One of the key elements of the Copenhagen criteria’s 10 rules is, of course, the fight against corruption. Despite the comments made by earlier speakers on Britain’s own corruption weak spots, it is nothing like the corruption to be found in Ukraine, which is truly enormous and has been so for a considerable time. We should pick up that as one of our key ways of assisting Ukraine to move closer to the European Union.
The other element is child trafficking. Ukraine, unnoticed by others, has been a major child trafficking country. All our work as a nation, and of the European Union at an integrity level, has been on child trafficking. That brought Romania into the European Union. We have done it once and we could do it again. I highly recommend that: it is in the Copenhagen criteria, and it is another element through which we could help.

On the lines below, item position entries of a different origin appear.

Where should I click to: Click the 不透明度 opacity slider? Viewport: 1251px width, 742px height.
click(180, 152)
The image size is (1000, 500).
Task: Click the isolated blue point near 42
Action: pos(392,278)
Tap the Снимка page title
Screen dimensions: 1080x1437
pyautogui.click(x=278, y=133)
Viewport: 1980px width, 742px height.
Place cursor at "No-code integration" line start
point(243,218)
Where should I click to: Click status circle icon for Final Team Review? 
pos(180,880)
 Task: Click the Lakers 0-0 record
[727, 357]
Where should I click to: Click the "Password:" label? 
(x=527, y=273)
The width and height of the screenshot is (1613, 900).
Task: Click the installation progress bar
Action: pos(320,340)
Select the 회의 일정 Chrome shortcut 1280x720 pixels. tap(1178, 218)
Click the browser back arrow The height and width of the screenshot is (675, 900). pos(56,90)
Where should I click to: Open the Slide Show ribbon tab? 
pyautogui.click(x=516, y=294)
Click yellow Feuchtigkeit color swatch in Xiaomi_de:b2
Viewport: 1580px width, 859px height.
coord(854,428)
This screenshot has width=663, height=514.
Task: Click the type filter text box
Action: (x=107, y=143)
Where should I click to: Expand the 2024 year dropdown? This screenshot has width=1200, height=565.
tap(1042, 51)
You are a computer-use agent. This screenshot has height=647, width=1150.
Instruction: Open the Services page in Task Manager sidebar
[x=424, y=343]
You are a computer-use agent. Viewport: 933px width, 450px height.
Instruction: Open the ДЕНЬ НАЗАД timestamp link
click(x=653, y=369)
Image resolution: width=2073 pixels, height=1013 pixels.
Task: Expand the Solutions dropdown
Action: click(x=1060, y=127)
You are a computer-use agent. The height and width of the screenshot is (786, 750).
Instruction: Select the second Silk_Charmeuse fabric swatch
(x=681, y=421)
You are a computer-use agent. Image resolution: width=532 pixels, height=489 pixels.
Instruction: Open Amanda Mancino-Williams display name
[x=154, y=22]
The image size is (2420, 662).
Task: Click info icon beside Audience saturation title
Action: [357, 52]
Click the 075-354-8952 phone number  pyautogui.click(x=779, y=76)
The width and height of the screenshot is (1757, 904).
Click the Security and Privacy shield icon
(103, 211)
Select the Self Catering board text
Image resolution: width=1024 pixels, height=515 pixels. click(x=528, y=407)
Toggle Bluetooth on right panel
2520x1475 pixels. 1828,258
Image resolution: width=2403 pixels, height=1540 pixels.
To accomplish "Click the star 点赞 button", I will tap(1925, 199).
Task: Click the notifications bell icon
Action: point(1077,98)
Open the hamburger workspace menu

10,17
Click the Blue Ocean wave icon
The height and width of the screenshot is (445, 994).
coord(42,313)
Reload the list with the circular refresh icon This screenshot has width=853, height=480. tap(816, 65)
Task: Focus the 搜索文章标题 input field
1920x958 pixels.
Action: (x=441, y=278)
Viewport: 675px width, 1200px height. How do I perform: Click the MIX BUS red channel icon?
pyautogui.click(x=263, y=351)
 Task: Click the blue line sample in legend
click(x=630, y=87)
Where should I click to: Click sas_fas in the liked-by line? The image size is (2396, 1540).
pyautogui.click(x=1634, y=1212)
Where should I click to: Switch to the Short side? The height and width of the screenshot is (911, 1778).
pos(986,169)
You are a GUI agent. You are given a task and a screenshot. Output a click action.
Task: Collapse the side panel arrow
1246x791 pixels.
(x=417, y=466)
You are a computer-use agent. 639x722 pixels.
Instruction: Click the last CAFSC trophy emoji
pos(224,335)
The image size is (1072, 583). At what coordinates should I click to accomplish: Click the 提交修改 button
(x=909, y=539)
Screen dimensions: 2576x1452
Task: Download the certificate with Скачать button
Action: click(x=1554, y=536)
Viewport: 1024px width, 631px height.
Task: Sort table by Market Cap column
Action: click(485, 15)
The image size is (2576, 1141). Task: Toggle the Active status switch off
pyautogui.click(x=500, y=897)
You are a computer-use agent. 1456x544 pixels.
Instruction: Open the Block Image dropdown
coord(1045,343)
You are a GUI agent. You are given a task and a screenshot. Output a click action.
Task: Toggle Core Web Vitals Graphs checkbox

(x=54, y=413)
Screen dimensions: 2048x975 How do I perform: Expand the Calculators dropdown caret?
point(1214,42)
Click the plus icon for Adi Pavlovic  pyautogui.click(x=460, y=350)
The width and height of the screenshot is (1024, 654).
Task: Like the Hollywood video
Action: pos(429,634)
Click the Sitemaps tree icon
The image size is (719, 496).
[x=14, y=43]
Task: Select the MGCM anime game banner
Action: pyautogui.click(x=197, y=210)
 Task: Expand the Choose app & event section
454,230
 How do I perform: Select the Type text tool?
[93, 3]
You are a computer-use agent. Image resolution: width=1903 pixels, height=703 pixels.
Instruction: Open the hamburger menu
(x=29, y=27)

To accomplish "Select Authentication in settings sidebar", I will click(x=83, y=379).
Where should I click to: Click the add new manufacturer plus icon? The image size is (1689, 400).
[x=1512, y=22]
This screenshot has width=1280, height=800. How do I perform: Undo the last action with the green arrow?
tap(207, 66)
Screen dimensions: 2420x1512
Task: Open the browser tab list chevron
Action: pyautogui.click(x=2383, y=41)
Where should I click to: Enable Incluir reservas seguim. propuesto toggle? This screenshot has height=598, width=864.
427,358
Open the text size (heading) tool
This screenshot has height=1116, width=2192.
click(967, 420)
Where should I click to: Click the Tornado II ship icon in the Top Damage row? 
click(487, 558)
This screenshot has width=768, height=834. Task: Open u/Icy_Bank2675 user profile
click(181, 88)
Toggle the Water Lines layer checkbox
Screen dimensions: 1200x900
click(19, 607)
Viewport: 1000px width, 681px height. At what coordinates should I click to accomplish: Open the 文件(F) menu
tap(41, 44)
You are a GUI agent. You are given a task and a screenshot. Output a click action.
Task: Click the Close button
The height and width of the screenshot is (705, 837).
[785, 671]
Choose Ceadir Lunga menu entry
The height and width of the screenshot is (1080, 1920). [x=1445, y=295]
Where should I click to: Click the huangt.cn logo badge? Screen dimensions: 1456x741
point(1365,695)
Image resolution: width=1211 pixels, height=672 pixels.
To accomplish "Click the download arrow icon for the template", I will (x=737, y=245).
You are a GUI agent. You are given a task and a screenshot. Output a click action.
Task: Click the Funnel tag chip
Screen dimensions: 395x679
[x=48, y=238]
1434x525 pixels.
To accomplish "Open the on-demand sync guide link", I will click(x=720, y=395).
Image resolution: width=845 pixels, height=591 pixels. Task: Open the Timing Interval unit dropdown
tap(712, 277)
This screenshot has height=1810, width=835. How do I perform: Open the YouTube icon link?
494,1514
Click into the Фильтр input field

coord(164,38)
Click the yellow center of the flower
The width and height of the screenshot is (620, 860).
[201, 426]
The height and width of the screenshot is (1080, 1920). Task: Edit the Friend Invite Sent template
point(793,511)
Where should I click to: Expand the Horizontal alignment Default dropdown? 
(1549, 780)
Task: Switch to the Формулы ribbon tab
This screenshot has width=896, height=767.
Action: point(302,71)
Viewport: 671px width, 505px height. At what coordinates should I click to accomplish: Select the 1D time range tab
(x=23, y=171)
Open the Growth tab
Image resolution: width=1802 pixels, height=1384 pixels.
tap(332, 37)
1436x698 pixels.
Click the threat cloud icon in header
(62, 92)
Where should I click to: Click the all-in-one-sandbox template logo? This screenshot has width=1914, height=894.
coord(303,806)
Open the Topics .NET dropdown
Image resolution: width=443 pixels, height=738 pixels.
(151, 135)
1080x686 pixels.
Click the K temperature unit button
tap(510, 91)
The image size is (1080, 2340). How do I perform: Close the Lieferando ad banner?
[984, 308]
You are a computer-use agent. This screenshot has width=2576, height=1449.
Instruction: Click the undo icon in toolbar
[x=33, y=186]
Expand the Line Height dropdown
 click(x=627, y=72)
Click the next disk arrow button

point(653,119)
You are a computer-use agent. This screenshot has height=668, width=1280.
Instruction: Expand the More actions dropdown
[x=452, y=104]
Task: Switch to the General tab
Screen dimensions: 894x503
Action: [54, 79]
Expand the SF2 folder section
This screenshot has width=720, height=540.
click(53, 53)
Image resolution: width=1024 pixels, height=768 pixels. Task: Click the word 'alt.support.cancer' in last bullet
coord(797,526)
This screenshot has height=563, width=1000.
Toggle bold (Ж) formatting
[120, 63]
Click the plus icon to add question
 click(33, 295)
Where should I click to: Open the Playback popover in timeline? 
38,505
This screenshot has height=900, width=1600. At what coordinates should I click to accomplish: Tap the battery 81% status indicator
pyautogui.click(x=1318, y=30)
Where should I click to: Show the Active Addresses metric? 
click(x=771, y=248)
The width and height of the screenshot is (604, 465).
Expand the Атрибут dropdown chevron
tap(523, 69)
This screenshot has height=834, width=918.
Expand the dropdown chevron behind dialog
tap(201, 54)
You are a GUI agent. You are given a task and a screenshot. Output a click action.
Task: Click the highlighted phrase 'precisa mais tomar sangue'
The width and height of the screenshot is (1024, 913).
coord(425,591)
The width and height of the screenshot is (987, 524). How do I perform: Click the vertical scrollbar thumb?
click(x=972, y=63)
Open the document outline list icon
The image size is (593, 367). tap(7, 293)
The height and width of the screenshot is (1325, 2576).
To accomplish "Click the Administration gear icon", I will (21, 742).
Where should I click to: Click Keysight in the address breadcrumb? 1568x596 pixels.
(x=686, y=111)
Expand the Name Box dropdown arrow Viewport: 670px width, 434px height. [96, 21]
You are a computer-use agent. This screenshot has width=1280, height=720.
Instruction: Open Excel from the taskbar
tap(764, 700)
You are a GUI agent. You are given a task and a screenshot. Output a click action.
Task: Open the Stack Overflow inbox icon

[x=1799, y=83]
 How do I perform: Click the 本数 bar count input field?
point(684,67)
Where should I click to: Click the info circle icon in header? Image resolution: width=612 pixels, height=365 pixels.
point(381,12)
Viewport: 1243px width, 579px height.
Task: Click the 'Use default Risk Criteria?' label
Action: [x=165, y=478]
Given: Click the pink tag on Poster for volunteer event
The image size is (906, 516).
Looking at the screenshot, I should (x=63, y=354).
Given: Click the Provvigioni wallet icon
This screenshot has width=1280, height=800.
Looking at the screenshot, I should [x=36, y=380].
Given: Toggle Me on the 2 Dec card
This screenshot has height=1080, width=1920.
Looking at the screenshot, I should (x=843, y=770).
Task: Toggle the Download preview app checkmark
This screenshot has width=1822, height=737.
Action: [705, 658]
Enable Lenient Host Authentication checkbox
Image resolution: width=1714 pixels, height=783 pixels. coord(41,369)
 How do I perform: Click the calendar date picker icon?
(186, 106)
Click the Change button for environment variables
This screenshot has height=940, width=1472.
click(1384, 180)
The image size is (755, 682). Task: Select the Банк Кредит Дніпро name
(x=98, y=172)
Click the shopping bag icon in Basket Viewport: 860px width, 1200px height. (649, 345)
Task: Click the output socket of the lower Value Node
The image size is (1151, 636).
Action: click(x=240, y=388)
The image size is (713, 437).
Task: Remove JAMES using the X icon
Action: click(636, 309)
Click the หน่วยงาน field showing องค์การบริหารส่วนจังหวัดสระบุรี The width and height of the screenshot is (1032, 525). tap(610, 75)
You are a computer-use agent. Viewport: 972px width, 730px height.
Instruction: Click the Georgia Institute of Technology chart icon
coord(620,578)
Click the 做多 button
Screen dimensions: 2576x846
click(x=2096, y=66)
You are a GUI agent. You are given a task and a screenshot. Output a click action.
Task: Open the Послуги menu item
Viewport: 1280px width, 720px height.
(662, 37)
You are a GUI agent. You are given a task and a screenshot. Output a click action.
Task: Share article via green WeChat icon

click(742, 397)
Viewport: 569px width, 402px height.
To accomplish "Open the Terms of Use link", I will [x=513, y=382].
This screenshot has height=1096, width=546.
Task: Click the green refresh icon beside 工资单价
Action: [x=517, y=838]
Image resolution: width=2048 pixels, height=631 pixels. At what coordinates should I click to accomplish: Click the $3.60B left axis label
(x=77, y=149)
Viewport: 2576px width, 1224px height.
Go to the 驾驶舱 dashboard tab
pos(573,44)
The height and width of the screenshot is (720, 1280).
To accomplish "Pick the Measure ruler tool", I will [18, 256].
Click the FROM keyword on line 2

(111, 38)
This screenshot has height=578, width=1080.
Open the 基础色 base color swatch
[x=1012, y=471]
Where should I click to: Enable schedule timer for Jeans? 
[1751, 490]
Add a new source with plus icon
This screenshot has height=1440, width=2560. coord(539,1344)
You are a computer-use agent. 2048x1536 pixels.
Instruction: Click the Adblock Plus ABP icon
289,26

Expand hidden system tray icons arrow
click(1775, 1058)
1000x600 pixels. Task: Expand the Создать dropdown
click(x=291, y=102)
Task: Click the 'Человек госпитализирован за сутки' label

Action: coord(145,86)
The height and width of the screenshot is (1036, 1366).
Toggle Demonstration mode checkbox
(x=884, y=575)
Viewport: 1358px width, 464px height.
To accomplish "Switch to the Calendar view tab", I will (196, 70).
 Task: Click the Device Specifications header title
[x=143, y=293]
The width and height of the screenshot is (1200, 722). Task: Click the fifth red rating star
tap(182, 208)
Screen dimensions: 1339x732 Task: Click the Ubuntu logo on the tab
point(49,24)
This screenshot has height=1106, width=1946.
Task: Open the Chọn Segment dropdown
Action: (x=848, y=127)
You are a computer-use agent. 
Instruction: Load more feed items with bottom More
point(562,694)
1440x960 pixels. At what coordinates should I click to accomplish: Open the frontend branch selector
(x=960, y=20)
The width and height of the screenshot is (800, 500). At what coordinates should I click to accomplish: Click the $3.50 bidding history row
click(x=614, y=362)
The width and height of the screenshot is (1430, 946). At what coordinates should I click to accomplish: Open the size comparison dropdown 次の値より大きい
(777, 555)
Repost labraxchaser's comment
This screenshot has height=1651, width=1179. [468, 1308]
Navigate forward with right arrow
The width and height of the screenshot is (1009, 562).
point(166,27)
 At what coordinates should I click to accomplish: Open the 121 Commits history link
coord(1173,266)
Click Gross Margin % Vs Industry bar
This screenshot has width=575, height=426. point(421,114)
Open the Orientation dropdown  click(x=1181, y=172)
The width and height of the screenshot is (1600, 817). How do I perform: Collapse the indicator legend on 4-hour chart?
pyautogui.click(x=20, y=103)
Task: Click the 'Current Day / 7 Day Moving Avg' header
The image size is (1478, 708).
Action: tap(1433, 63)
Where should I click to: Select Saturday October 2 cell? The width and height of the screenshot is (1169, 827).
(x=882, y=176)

Russia herself, the aggressor, has been drastically weakened and tragically harmed. Her relationship with her neighbourhood has almost shrivelled into nothing, including with Kazakhstan next door. A few of us recall that Russia had an enormously good tertiary education system: hundreds of thousands of students from different nations, both next door and as far away as Morocco, were having a much cheaper, high-level university education in Russia than they could obtain in western Europe. All those students had to be thrown out—they had to leave, it has all stopped—with the invasion. They poured over the border into Kazakhstan, for example. Some of our universities did their best to help, but with nothing like the enormity of the education they were gaining in Russia.
Inside Russia, supply chains are breaking. With Azerbaijan, for example, there are enormous difficulties in recovering and recreating supply chains for simple things such as fertiliser, which has made agricultural movement so difficult. So Russia herself is desperately damaged and we need to think ahead about how we can help her recover her economy later on.
The invasion was not unexpected—we should have been expecting it for a very long time. In Moldova, Russia took over Transnistria in 1991; then Georgia; and now Ukraine. There is a common denominator of moving ahead. The first Duma visit to Strasbourg took place in 1999. I chaired a dinner and asked them how they were getting on with the new world of democracy—to which they replied that the world had seen the destruction of the greatest empire ever known and that they were steadily rebuilding it. That we have been so slow to pick this up is distressing and disturbing. Above all else, this report should remind us of the need to remain vigilant and work to recover those former territories.
I thank the committee very much for allowing us to make this report and I look forward to the next steps.